Kletterrosen sind die am stärksten wachsenden Rosen, brauchen jedoch extrem wenig Bodenfläche. Sie sollten möglichst in südliche Richtung gepflanzt sein und eine stabile Rankhilfe zur Verfügung haben, damit den langen, mit Blüten übersäten Ästen, genügend Halt geboten wird. Im Gegensatz zum Efeu besitzen Kletterrosen keine Haftwurzeln, sondern stabilisieren sich nur durch Verhaken ihrer Stacheln und können so empor klettern. Durch Handanlegen kann man die Wuchsrichtung der Rose steuern, indem man die Triebe in die gewünschte Richtung führt. Für eine besondere Blütenpracht sollte man die Triebe möglichst waagrecht führen, da so mehr blütenreiche Seitentriebe gebildet werden, die im Gesamten ein wahres Blütenmeer entstehen lassen.

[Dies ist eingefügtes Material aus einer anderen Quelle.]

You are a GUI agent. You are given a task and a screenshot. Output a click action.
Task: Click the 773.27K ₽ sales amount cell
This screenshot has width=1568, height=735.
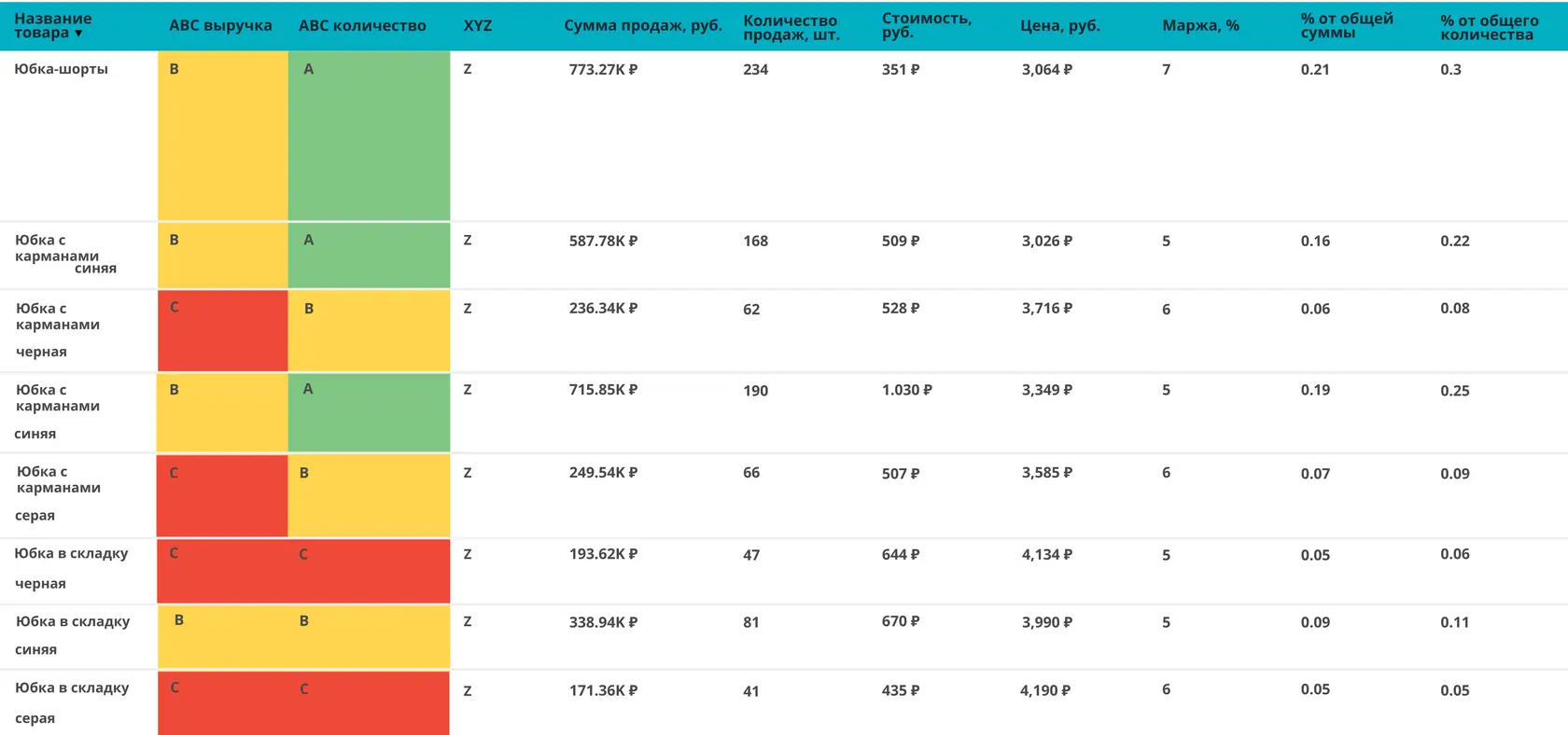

Insgesamt gibt es zwei Gruppen von Kletterrosen: die Climber und die Rambler. Als Climberrosen gelten die bekannten öfterblühenden Kletterrosen, wie z.B. die Sorten "Sympathie" oder "New Dawn". Sie bilden einfache bis edelrosenartige Blüten und erreichen eine Wuchshöhe bis ca. 3m.
Ramblerrosen wachsen jedoch aufgrund ihrer einmaligen Blüte wesentlich stärker und erreichen so ohne Probleme Höhen von 5m und mehr. Bekannte Vertreter sind z.B. "Bobbie James" oder "Chevy Chase".